Autre jalon incontournable de la période, Zuma (1975) est un disque plus héroïque, romanesque et même romantique (cette année-là, il se sépare de sa compagne, l’actrice Carrie Snodgress). C’est aussi le premier enregistrement studio avec un Crazy Horse remanié qui intègre le guitariste Poncho Sampedro. On retrouve une grande partie de l’album original ainsi qu’une poignée d’inédits délicieux : HawaiiBorn To Run, une version studio inédite de Ride My Llama, de Powderfinger ainsi qu’une splendide interprétation électrique de Pocahontas (3 titres repris plus tard sur Rust Never Sleeps1979). Enfin le dernier chapitre est consacré à Long May You Run (1976). Initialement prévu pour être enregistré par CSNY, Graham Nash et David Crosby quittent le train en marche ; le LP est finalement signé du Stills-Young Band. La relation entre les deux partenaires n’est pas idyllique. Ces messieurs ont leur petit caractère et des soucis personnels (c’est au tour de Stephen Stills de se séparer, de qui on sait). En revanche, il est indéniable qu’ils aiment toujours autant jouer ensemble. Le disque déçoit un peu, forcément, mais rien de déshonorant. En entendant certaines chansons écartées, notamment les versions électriques de Traces et surtout Separate Ways, on ne peut s’empêcher de penser que le duo avait les moyens de produire une œuvre beaucoup plus aboutie.

Neil Young
Neil Young, Malibu, 1975 / Photo : Henry Diltz

Pour clore cette anthologie, un dixième CD compile des extraits des live mythiques de 1976 à Londres et Tokyo. Grâce aux enregistrement pirates qui circulent çà et , nous savons que ces concerts étaient de très haute volée (les versions de Don’t Cry No TearsDrive Back ou Cortez The Killer le prouvent ici) et les enfants gâtés que nous sommes n’apprécient pas bien de devoir se satisfaire d’échantillons, surtout quand le coffret contient deux autres concerts (Roxy et Tucaloosa) pour lesquels on est déjà passé à la caisse.

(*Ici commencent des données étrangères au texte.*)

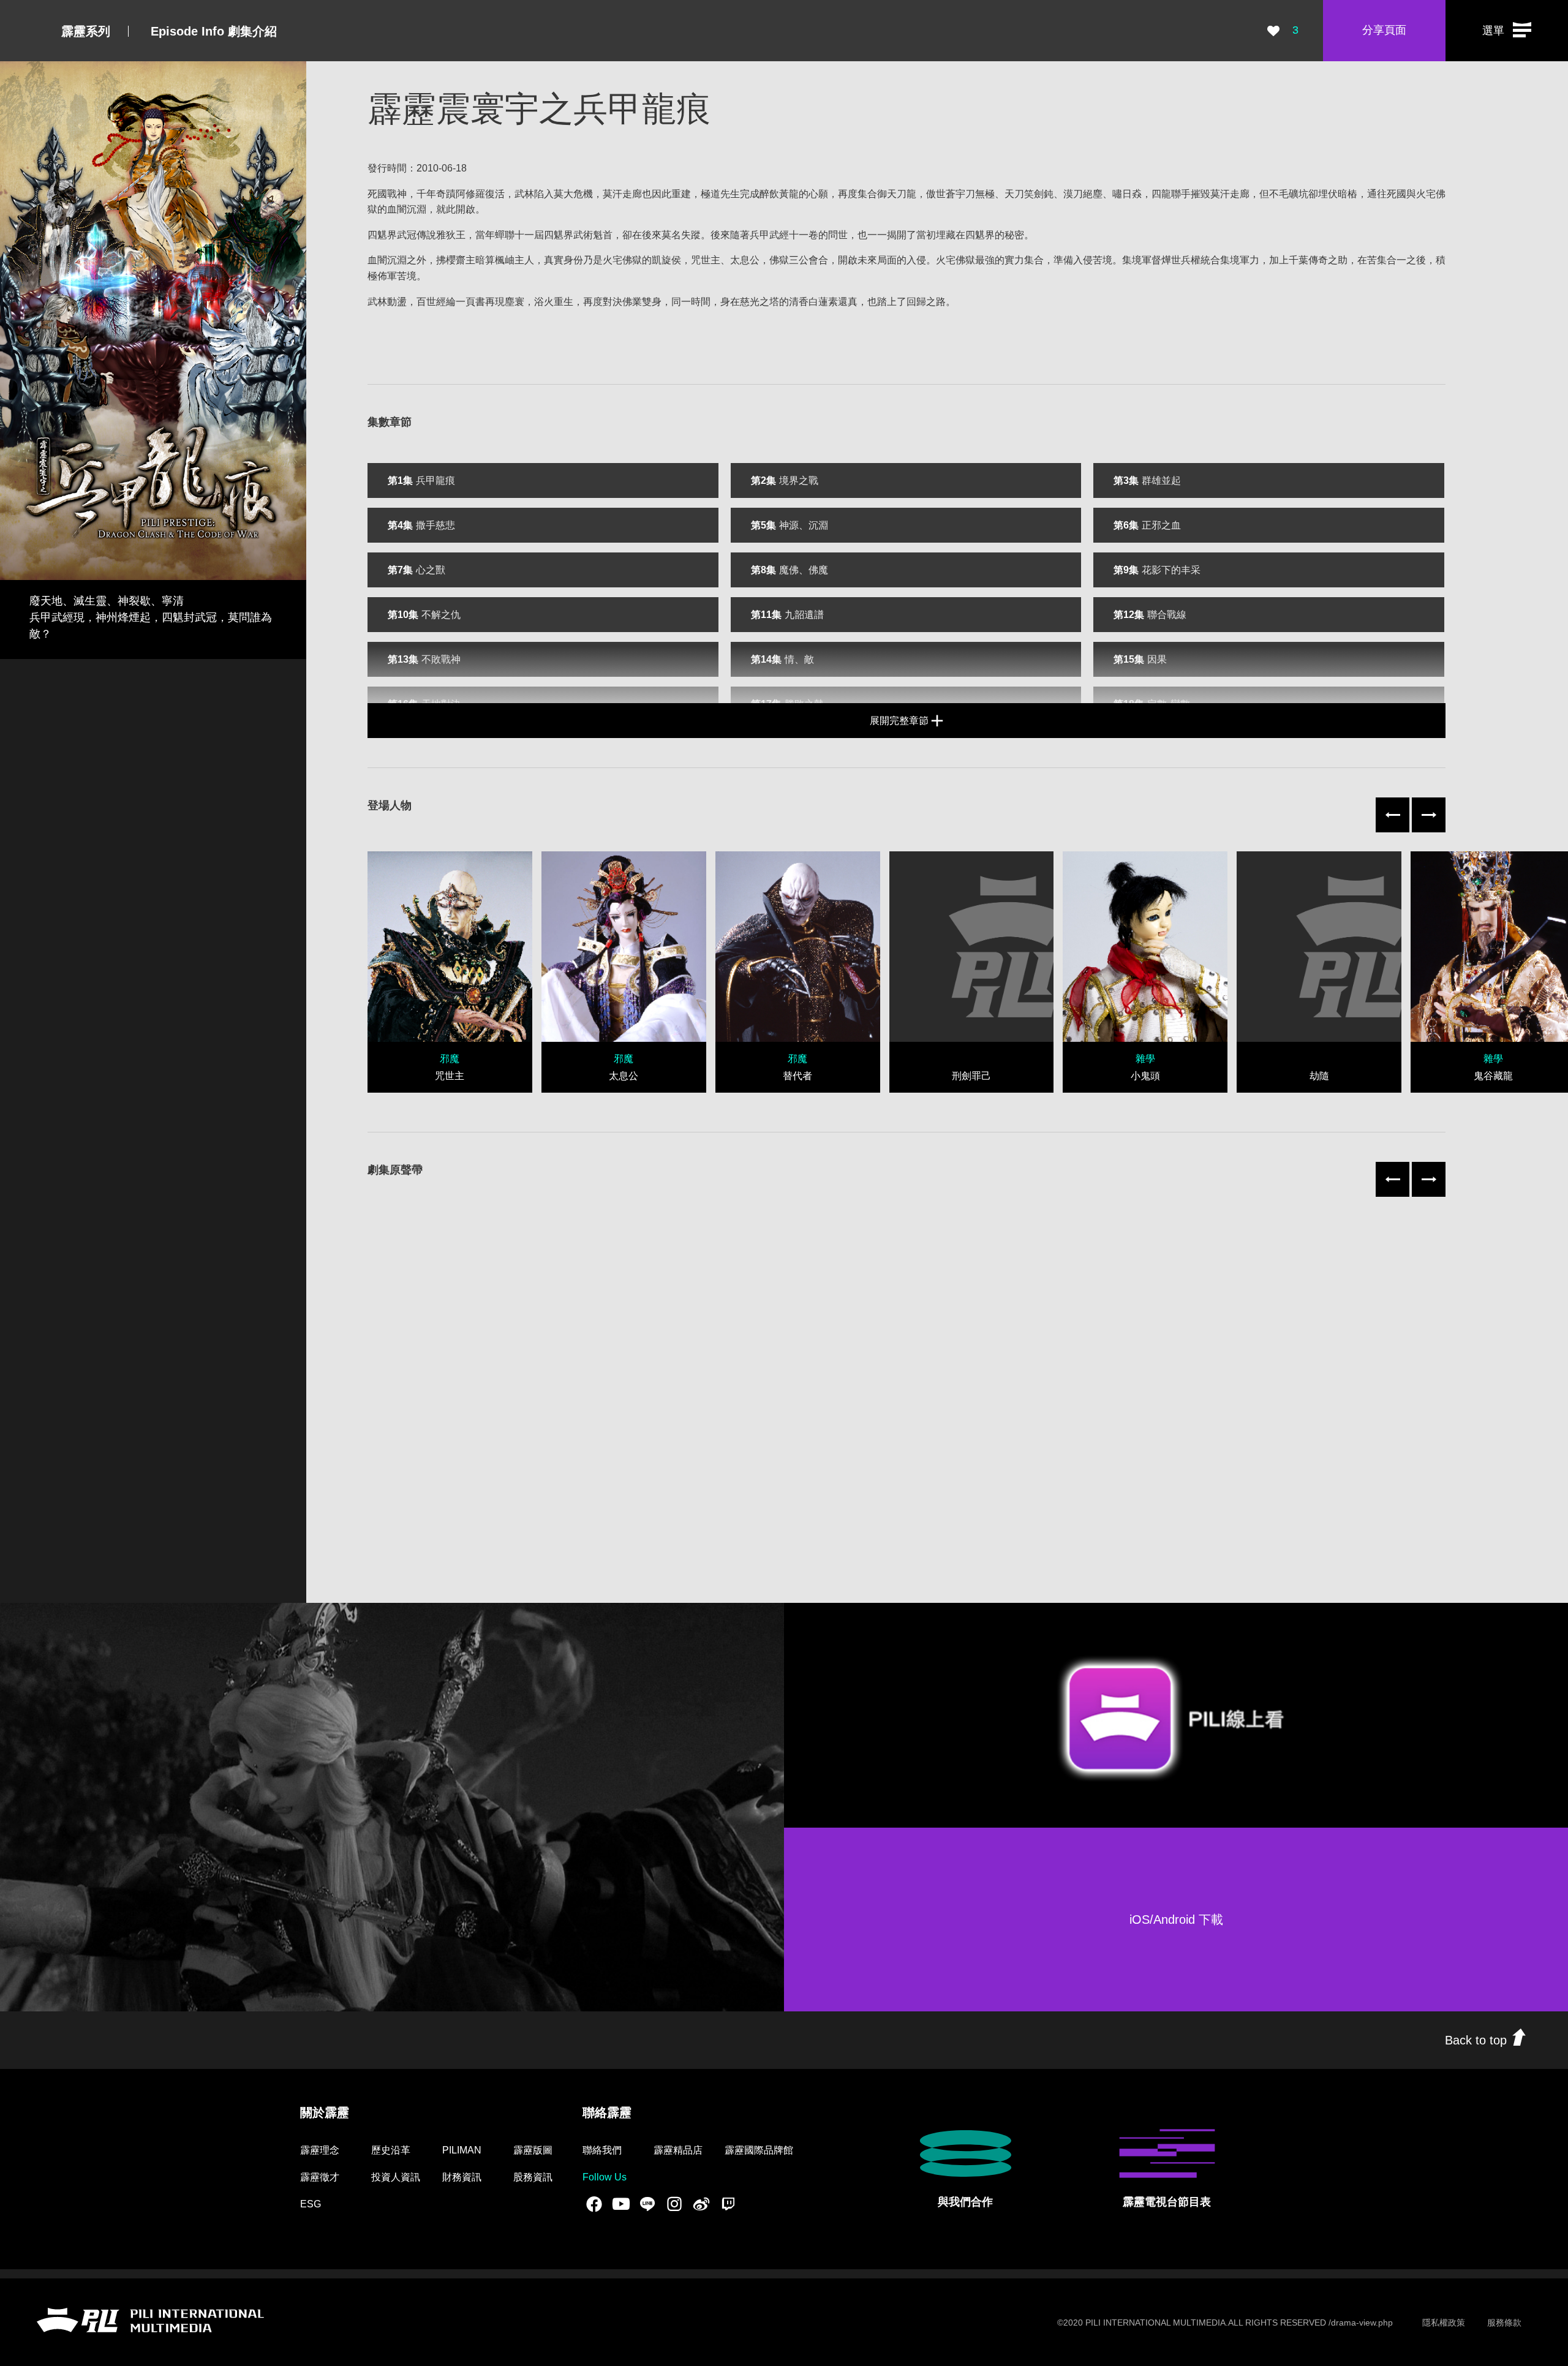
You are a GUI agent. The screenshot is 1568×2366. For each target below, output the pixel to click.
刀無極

On a beau porter un regard parfois contrarié sur la sélection faite ici, fouiller dans ce coffre à trésor est un véritable régal. Pour le fan, c’est même un rêve éveillé. La suite ? Il paraît que le volume III ne devrait pas tarder. On parle même de 2022. Personne n’y croit vraiment, bien entendu. Cependant, le rythme s’accélère nettement ces temps-ci et le vieux Neil ne nous donne pas que des os à ronger. Le mois dernier sortait Way Down The Rust Bucket, un live de 1990 avec un Crazy Horse en grande forme et d’ici peu ça sera au tour de Young Shakespeare, la représentation solo du 22 janvier 1971 (3 jours après l’enregistrement du splendide Live At Massey Hall, publié en 2007). À en croire le site officiel, les prévisions sont alléchantes : concerts, films, répétitions, albums inédits. L’occasion de nous émerveiller, de râler aussi ou de changer d’avis, comme nous l’a si bien enseigné Neil Young.